You're right and now I feel stupid. I'm actually using tapestry 4.1.1, but I fired up the debugger to double check. Sure enough, it was applying my filter to asset requests. I could swear this worked at one point. Anyway, I had the code lying around to decode manually (needed it in a regular servlet filter once), so here's a version that works:

   private ServiceEncoder[] serviceEncoders;
public void service(WebRequest request, WebResponse response, WebRequestServicer servicer)
       throws IOException {
       // don't filter asset requests
ServiceEncodingImpl encoding = new ServiceEncodingImpl(request.getActivationPath(),request.getPathInfo(),extractParameters(request));
       for(ServiceEncoder serviceEncoder: serviceEncoders){
           serviceEncoder.decode(encoding);
           if(encoding.isModified()){
               break;
           }
       }
if (Tapestry.ASSET_SERVICE.equals(encoding.getParameterValue(ServiceConstants.SERVICE))) {
           servicer.service(request, response);
       } else {
           filterRequest(request, response, servicer);
       }
   }
// copied from somewhere in tapestry
   private QueryParameterMap extractParameters(WebRequest request) {
       QueryParameterMap result = new QueryParameterMap();
       Iterator i = request.getParameterNames().iterator();
       while (i.hasNext()) {
           String name = (String) i.next();
           String[] values = request.getParameterValues(name);
           if (values.length == 1) {
               result.setParameterValue(name, values[0]);
           } else {
               result.setParameterValues(name, values);
           }
       }
       return result;
   }

Here's the hivemind config to inject the encoders:

<construct class="com.vms.infrastructure.websession.TapestrySessionTxFilter"> <set-object property="serviceEncoders" value="service-property:tapestry.url.LinkFactory:serviceEncoders"/>
           </construct>

Thanks for catching my bug!

-Steve


Michael Sims wrote:
Steve Shucker wrote:
Unless I'm really screwing up, my check works with friendly URLs.  I'm
using them.  They way I understand the pipeline is that service
encoders take the original http request and do some preprocessing
before you end up with a WebRequest.  Look at RequestCycleFactoryImpl
and AssetEncoder to see where this happens.  The short version is
that the WebRequest should have a parameter set that identifies the
tapestry service being called.

What version of Tapestry?  In 4.0.2, the pipeline calls the
WebRequestServicerFilter's before the RequestCycleFactory and the encoders have 
done
their work.  With friendly URLs, a typical path for an asset is something like:

/assets/031a6b16419c47ad157a817021baa2d6/class/path/file

This is still the form it is in when it hits the filter.  getParameterNames()
returns an empty list, getParameterValue(ServiceConstants.SERVICE) returns null.
I'm currently using the following to recognize an asset request:

"/assets".equals(request.getActivationPath())
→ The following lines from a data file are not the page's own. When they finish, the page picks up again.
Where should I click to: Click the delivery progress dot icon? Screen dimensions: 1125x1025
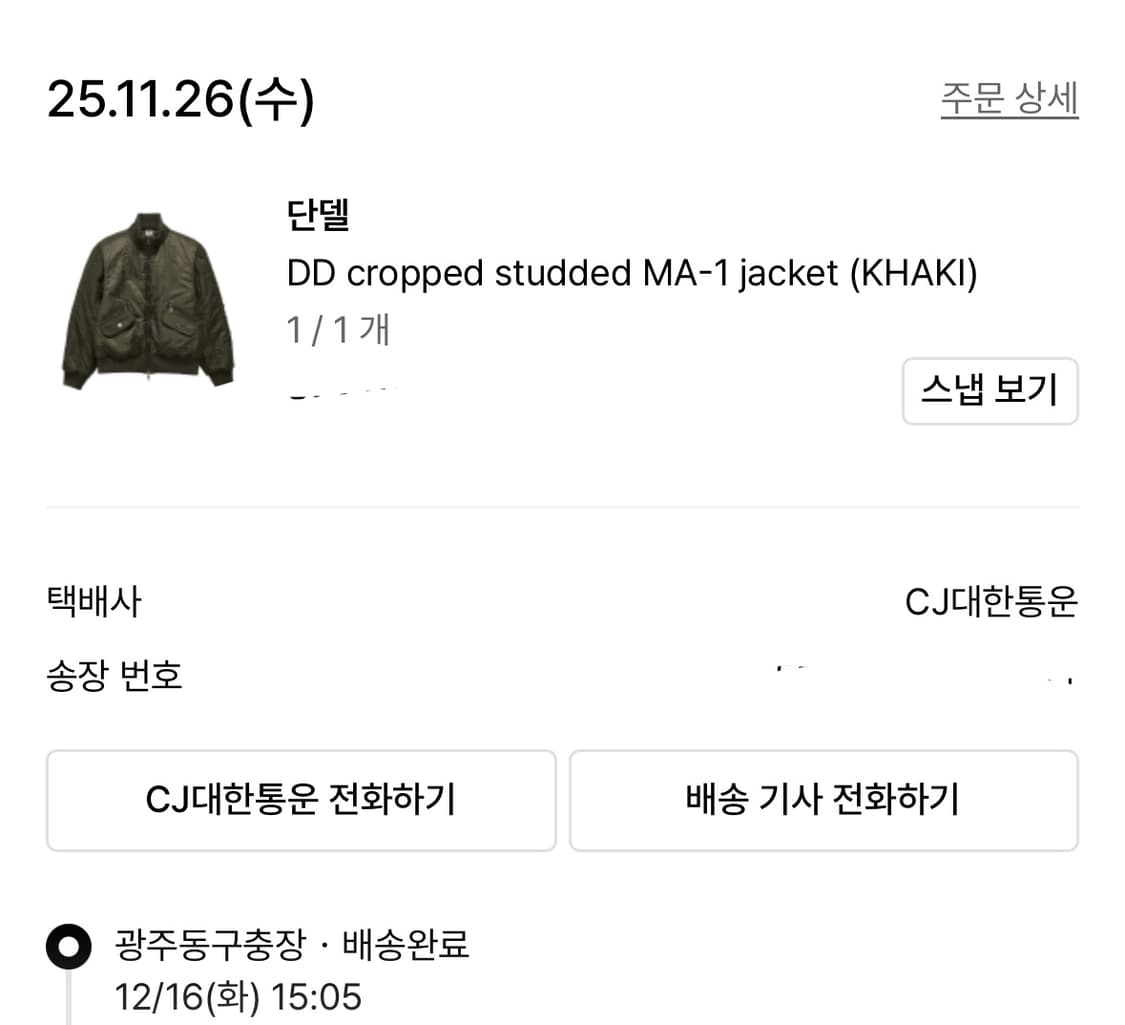pos(68,941)
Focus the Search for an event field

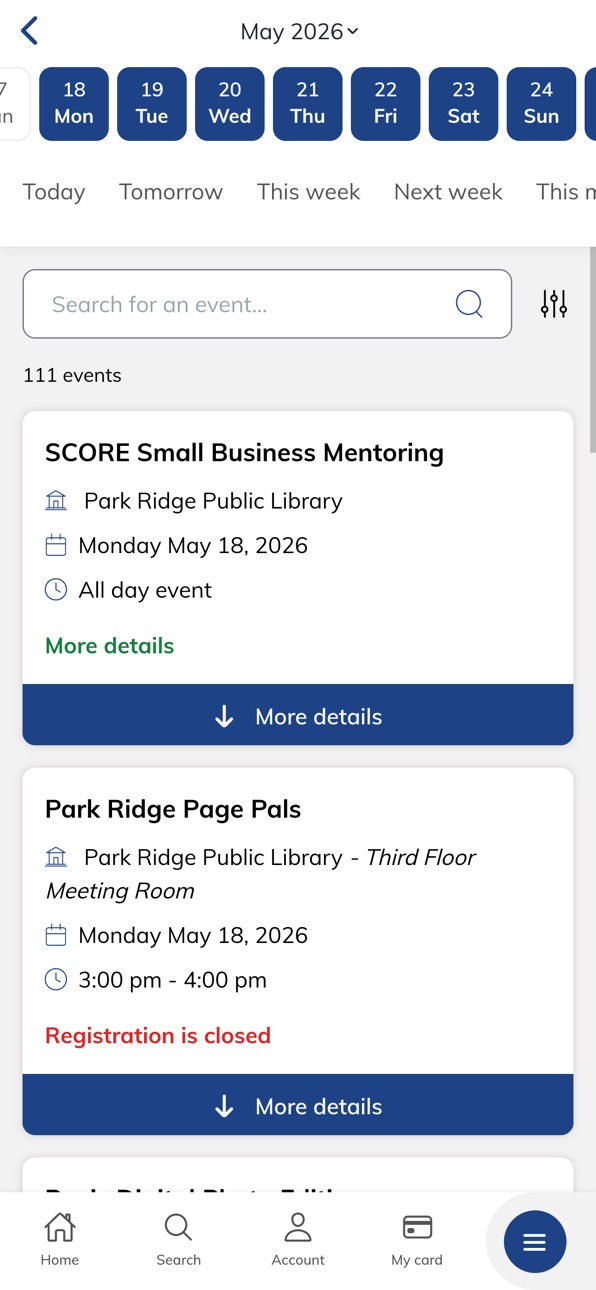pyautogui.click(x=267, y=304)
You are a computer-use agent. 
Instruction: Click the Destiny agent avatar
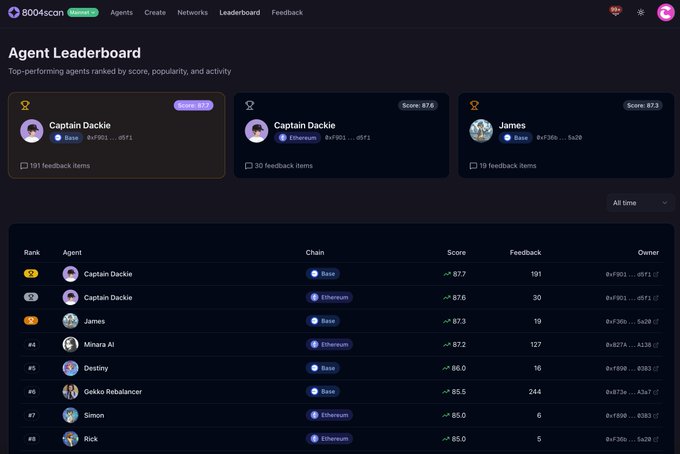coord(71,368)
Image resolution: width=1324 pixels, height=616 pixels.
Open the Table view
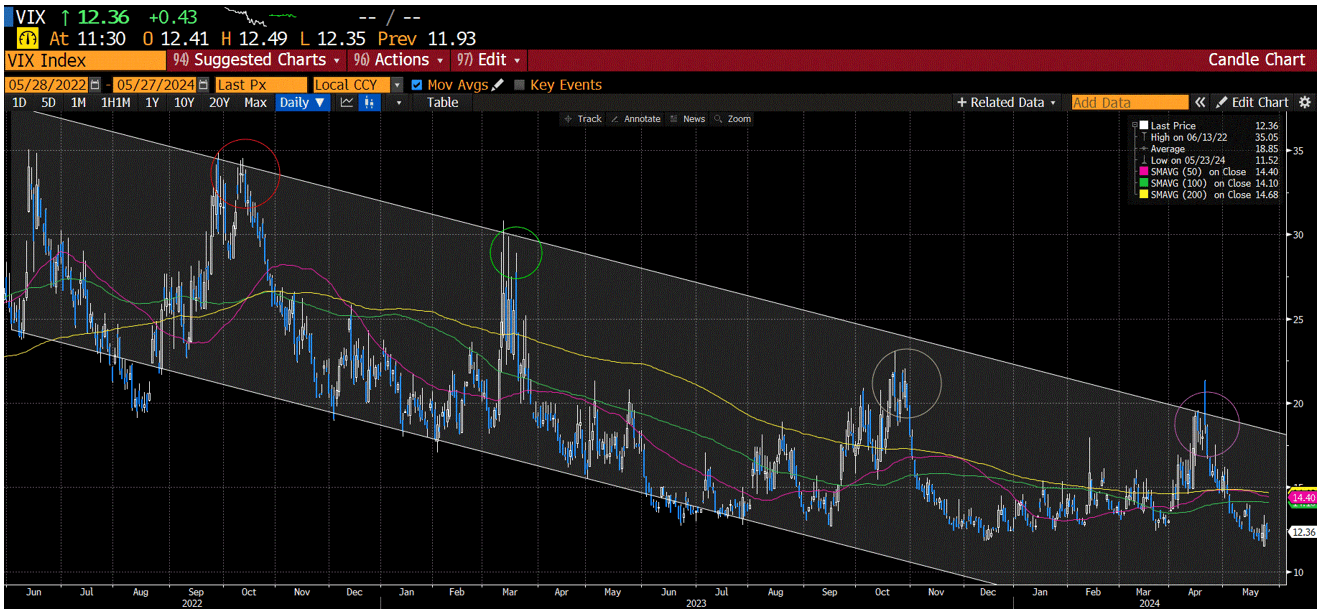point(442,102)
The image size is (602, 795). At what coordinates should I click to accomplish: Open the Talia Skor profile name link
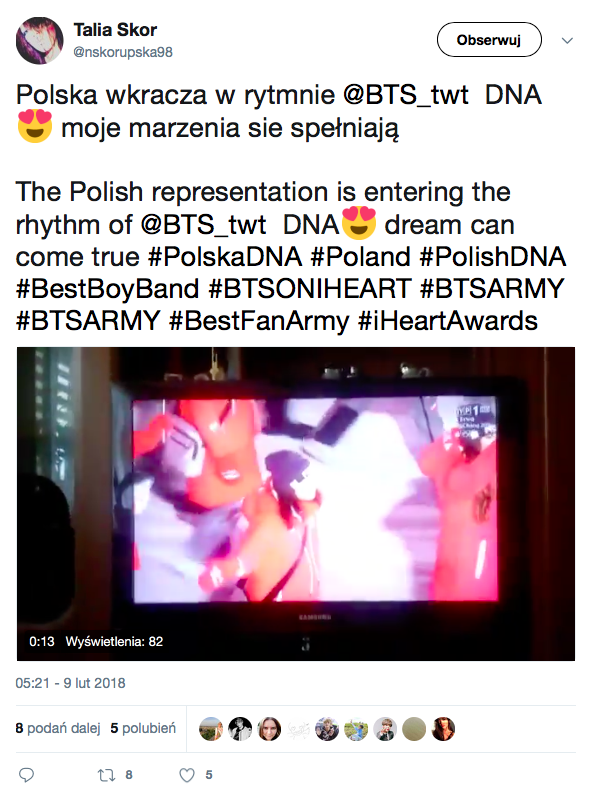[115, 30]
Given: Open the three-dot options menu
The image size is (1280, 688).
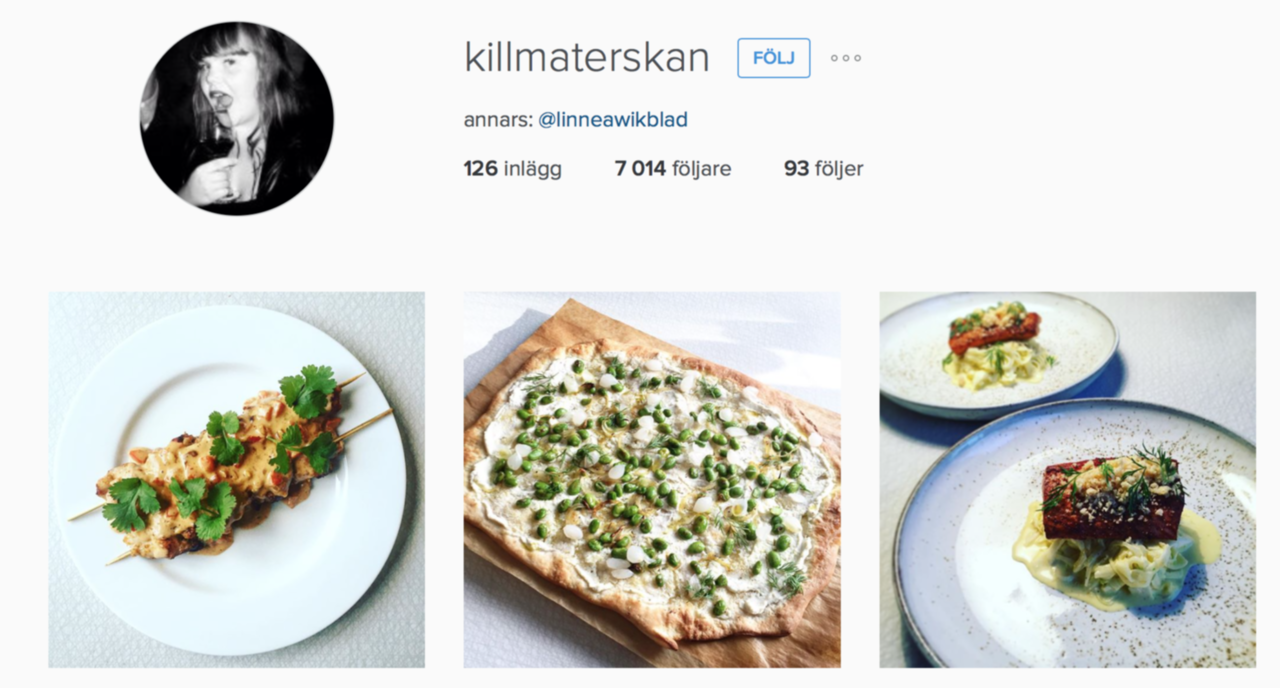Looking at the screenshot, I should pos(846,58).
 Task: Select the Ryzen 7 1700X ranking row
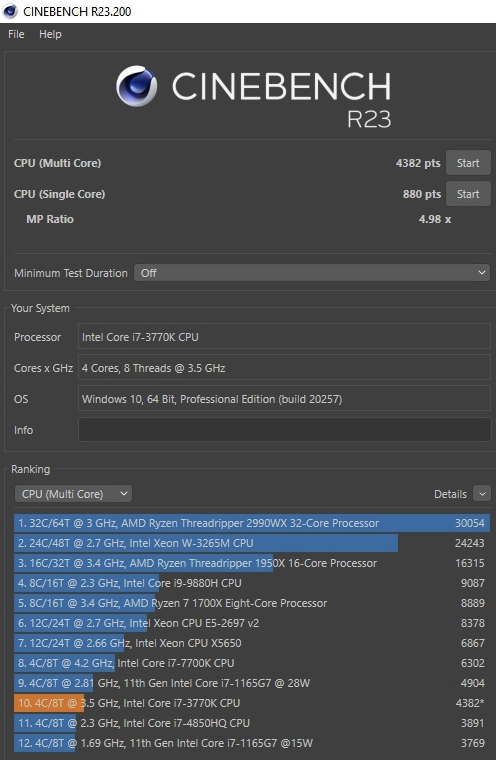tap(252, 603)
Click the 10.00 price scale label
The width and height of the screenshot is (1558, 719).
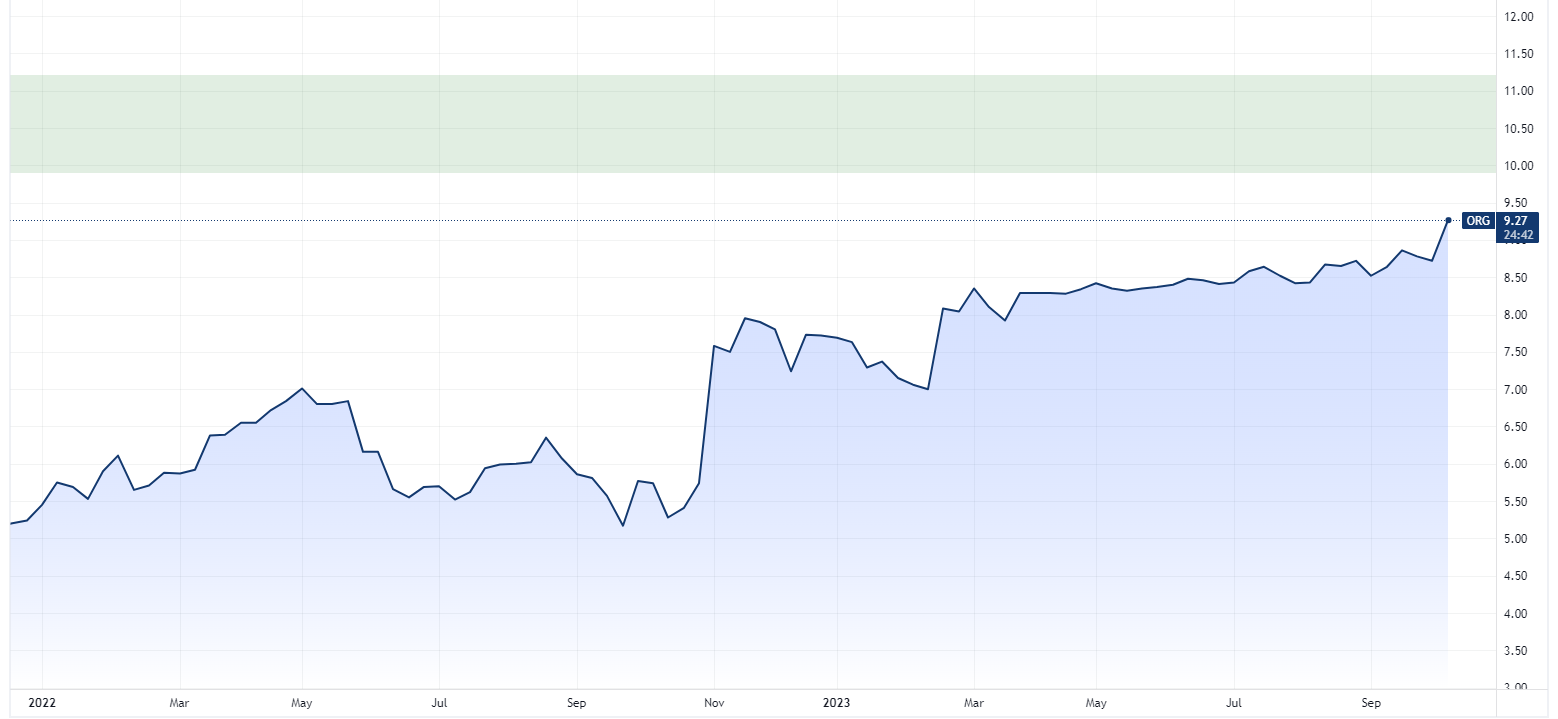[x=1519, y=166]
You can verify this in the debugger by setting a breakpoint in both the filter 
and
line 81 of RequestCycleFactoryImpl (where decodeParameters() is called), and 
then
issuing a request for an asset.  The filter will be reached first.

The problem with this too, is that it's not immediately obvious that something 
is
wrong.  The filter will still do its job, namely synchronizing the requests, 
but it
will do it unnecessarily in the case of the asset requests.

If you're on a different version where things have changed, please disregard.